[Written exercise]
Put the lines below into a Markdown table with two columns, Row and Line, numbering each row and leaving out blank lines.

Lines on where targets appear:

----

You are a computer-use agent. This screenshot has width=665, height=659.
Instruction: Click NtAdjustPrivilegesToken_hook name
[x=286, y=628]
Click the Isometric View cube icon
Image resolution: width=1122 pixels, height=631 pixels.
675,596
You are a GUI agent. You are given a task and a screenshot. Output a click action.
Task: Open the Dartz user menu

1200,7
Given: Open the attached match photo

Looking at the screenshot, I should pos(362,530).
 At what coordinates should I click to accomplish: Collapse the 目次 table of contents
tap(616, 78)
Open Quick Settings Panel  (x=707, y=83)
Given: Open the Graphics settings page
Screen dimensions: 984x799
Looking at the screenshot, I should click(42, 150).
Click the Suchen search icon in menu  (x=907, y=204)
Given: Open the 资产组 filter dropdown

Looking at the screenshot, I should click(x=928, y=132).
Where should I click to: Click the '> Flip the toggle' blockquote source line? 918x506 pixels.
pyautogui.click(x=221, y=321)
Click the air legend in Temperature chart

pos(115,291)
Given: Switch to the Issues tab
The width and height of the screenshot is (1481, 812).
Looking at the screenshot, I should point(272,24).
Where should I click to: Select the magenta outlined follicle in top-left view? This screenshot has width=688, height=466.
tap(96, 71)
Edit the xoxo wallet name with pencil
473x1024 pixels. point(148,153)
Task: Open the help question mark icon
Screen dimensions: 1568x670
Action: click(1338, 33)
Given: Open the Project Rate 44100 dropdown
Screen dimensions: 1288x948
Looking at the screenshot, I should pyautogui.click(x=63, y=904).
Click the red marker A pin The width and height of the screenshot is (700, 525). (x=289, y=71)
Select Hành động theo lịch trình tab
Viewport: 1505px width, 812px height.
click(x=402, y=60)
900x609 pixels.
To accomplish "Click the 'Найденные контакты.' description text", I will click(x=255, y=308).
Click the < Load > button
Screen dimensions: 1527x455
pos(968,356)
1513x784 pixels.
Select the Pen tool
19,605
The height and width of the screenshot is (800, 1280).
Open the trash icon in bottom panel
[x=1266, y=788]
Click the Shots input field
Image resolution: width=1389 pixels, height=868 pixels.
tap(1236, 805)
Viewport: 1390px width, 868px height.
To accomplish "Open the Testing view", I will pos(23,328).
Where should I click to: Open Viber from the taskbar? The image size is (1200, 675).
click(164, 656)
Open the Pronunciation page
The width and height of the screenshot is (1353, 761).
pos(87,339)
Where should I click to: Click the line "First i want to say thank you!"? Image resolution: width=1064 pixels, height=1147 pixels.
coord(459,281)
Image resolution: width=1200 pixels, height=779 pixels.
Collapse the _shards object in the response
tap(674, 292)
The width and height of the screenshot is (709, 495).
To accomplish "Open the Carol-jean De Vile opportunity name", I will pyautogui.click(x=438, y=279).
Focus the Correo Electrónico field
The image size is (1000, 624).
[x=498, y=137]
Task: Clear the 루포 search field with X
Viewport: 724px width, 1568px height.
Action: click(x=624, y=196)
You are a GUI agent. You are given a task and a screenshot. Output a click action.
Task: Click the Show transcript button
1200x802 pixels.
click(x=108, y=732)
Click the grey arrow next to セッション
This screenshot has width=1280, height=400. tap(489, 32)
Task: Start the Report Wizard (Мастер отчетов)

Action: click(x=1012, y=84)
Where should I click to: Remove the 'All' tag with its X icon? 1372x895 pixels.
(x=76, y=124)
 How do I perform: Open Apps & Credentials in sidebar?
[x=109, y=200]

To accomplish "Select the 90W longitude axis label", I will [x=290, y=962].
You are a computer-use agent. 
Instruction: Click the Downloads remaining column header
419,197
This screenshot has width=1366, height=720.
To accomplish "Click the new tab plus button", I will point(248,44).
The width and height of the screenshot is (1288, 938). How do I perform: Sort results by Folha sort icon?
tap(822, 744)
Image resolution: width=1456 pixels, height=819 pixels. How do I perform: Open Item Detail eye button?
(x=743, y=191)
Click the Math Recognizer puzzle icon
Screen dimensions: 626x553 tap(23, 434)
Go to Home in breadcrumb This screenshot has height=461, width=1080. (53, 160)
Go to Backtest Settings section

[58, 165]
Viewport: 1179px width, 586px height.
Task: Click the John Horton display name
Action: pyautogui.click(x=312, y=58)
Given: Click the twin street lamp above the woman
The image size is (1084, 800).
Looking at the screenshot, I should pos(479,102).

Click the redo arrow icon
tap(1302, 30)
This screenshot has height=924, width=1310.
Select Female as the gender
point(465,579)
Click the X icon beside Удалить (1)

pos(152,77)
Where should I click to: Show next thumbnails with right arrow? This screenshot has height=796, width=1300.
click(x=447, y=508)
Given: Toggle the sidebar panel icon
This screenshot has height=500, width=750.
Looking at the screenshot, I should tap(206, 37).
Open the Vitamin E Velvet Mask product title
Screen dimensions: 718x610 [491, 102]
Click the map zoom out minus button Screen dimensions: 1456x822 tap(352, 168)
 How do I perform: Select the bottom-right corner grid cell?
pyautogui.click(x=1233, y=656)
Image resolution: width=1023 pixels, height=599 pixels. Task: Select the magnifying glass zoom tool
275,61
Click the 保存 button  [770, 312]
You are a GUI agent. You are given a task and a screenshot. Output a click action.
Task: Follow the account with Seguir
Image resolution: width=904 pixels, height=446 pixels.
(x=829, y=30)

----

[Expected output]
| Row | Line |
|---|---|
| 1 | You are a computer-use agent. This screenshot has width=665, height=659. |
| 2 | Instruction: Click NtAdjustPrivilegesToken_hook name |
| 3 | [x=286, y=628] |
| 4 | Click the Isometric View cube icon |
| 5 | Image resolution: width=1122 pixels, height=631 pixels. |
| 6 | 675,596 |
| 7 | You are a GUI agent. You are given a task and a screenshot. Output a click action. |
| 8 | Task: Open the Dartz user menu |
| 9 | 1200,7 |
| 10 | Given: Open the attached match photo |
| 11 | Looking at the screenshot, I should pos(362,530). |
| 12 |  At what coordinates should I click to accomplish: Collapse the 目次 table of contents |
| 13 | tap(616, 78) |
| 14 | Open Quick Settings Panel  (x=707, y=83) |
| 15 | Given: Open the Graphics settings page |
| 16 | Screen dimensions: 984x799 |
| 17 | Looking at the screenshot, I should click(42, 150). |
| 18 | Click the Suchen search icon in menu  (x=907, y=204) |
| 19 | Given: Open the 资产组 filter dropdown |
| 20 | Looking at the screenshot, I should click(x=928, y=132). |
| 21 | Where should I click to: Click the '> Flip the toggle' blockquote source line? 918x506 pixels. |
| 22 | pyautogui.click(x=221, y=321) |
| 23 | Click the air legend in Temperature chart |
| 24 | pos(115,291) |
| 25 | Given: Switch to the Issues tab |
| 26 | The width and height of the screenshot is (1481, 812). |
| 27 | Looking at the screenshot, I should point(272,24). |
| 28 | Where should I click to: Select the magenta outlined follicle in top-left view? This screenshot has width=688, height=466. |
| 29 | tap(96, 71) |
| 30 | Edit the xoxo wallet name with pencil |
| 31 | 473x1024 pixels. point(148,153) |
| 32 | Task: Open the help question mark icon |
| 33 | Screen dimensions: 1568x670 |
| 34 | Action: click(1338, 33) |
| 35 | Given: Open the Project Rate 44100 dropdown |
| 36 | Screen dimensions: 1288x948 |
| 37 | Looking at the screenshot, I should pyautogui.click(x=63, y=904). |
| 38 | Click the red marker A pin The width and height of the screenshot is (700, 525). (x=289, y=71) |
| 39 | Select Hành động theo lịch trình tab |
| 40 | Viewport: 1505px width, 812px height. |
| 41 | click(x=402, y=60) |
| 42 | 900x609 pixels. |
| 43 | To accomplish "Click the 'Найденные контакты.' description text", I will click(x=255, y=308). |
| 44 | Click the < Load > button |
| 45 | Screen dimensions: 1527x455 |
| 46 | pos(968,356) |
| 47 | 1513x784 pixels. |
| 48 | Select the Pen tool |
| 49 | 19,605 |
| 50 | The height and width of the screenshot is (800, 1280). |
| 51 | Open the trash icon in bottom panel |
| 52 | [x=1266, y=788] |
| 53 | Click the Shots input field |
| 54 | Image resolution: width=1389 pixels, height=868 pixels. |
| 55 | tap(1236, 805) |
| 56 | Viewport: 1390px width, 868px height. |
| 57 | To accomplish "Open the Testing view", I will pos(23,328). |
| 58 | Where should I click to: Open Viber from the taskbar? The image size is (1200, 675). |
| 59 | click(164, 656) |
| 60 | Open the Pronunciation page |
| 61 | The width and height of the screenshot is (1353, 761). |
| 62 | pos(87,339) |
| 63 | Where should I click to: Click the line "First i want to say thank you!"? Image resolution: width=1064 pixels, height=1147 pixels. |
| 64 | coord(459,281) |
| 65 | Image resolution: width=1200 pixels, height=779 pixels. |
| 66 | Collapse the _shards object in the response |
| 67 | tap(674, 292) |
| 68 | The width and height of the screenshot is (709, 495). |
| 69 | To accomplish "Open the Carol-jean De Vile opportunity name", I will pyautogui.click(x=438, y=279). |
| 70 | Focus the Correo Electrónico field |
| 71 | The image size is (1000, 624). |
| 72 | [x=498, y=137] |
| 73 | Task: Clear the 루포 search field with X |
| 74 | Viewport: 724px width, 1568px height. |
| 75 | Action: click(x=624, y=196) |
| 76 | You are a GUI agent. You are given a task and a screenshot. Output a click action. |
| 77 | Task: Click the Show transcript button |
| 78 | 1200x802 pixels. |
| 79 | click(x=108, y=732) |
| 80 | Click the grey arrow next to セッション |
| 81 | This screenshot has width=1280, height=400. tap(489, 32) |
| 82 | Task: Start the Report Wizard (Мастер отчетов) |
| 83 | Action: click(x=1012, y=84) |
| 84 | Where should I click to: Remove the 'All' tag with its X icon? 1372x895 pixels. |
| 85 | (x=76, y=124) |
| 86 |  How do I perform: Open Apps & Credentials in sidebar? |
| 87 | [x=109, y=200] |
| 88 | To accomplish "Select the 90W longitude axis label", I will [x=290, y=962]. |
| 89 | You are a computer-use agent.  |
| 90 | Instruction: Click the Downloads remaining column header |
| 91 | 419,197 |
| 92 | This screenshot has width=1366, height=720. |
| 93 | To accomplish "Click the new tab plus button", I will point(248,44). |
| 94 | The width and height of the screenshot is (1288, 938). How do I perform: Sort results by Folha sort icon? |
| 95 | tap(822, 744) |
| 96 | Image resolution: width=1456 pixels, height=819 pixels. How do I perform: Open Item Detail eye button? |
| 97 | (x=743, y=191) |
| 98 | Click the Math Recognizer puzzle icon |
| 99 | Screen dimensions: 626x553 tap(23, 434) |
| 100 | Go to Home in breadcrumb This screenshot has height=461, width=1080. (53, 160) |
| 101 | Go to Backtest Settings section |
| 102 | [58, 165] |
| 103 | Viewport: 1179px width, 586px height. |
| 104 | Task: Click the John Horton display name |
| 105 | Action: pyautogui.click(x=312, y=58) |
| 106 | Given: Click the twin street lamp above the woman |
| 107 | The image size is (1084, 800). |
| 108 | Looking at the screenshot, I should pos(479,102). |
| 109 | Click the redo arrow icon |
| 110 | tap(1302, 30) |
| 111 | This screenshot has height=924, width=1310. |
| 112 | Select Female as the gender |
| 113 | point(465,579) |
| 114 | Click the X icon beside Удалить (1) |
| 115 | pos(152,77) |
| 116 | Where should I click to: Show next thumbnails with right arrow? This screenshot has height=796, width=1300. |
| 117 | click(x=447, y=508) |
| 118 | Given: Toggle the sidebar panel icon |
| 119 | This screenshot has height=500, width=750. |
| 120 | Looking at the screenshot, I should tap(206, 37). |
| 121 | Open the Vitamin E Velvet Mask product title |
| 122 | Screen dimensions: 718x610 [491, 102] |
| 123 | Click the map zoom out minus button Screen dimensions: 1456x822 tap(352, 168) |
| 124 |  How do I perform: Select the bottom-right corner grid cell? |
| 125 | pyautogui.click(x=1233, y=656) |
| 126 | Image resolution: width=1023 pixels, height=599 pixels. Task: Select the magnifying glass zoom tool |
| 127 | 275,61 |
| 128 | Click the 保存 button  [770, 312] |
| 129 | You are a GUI agent. You are given a task and a screenshot. Output a click action. |
| 130 | Task: Follow the account with Seguir |
| 131 | Image resolution: width=904 pixels, height=446 pixels. |
| 132 | (x=829, y=30) |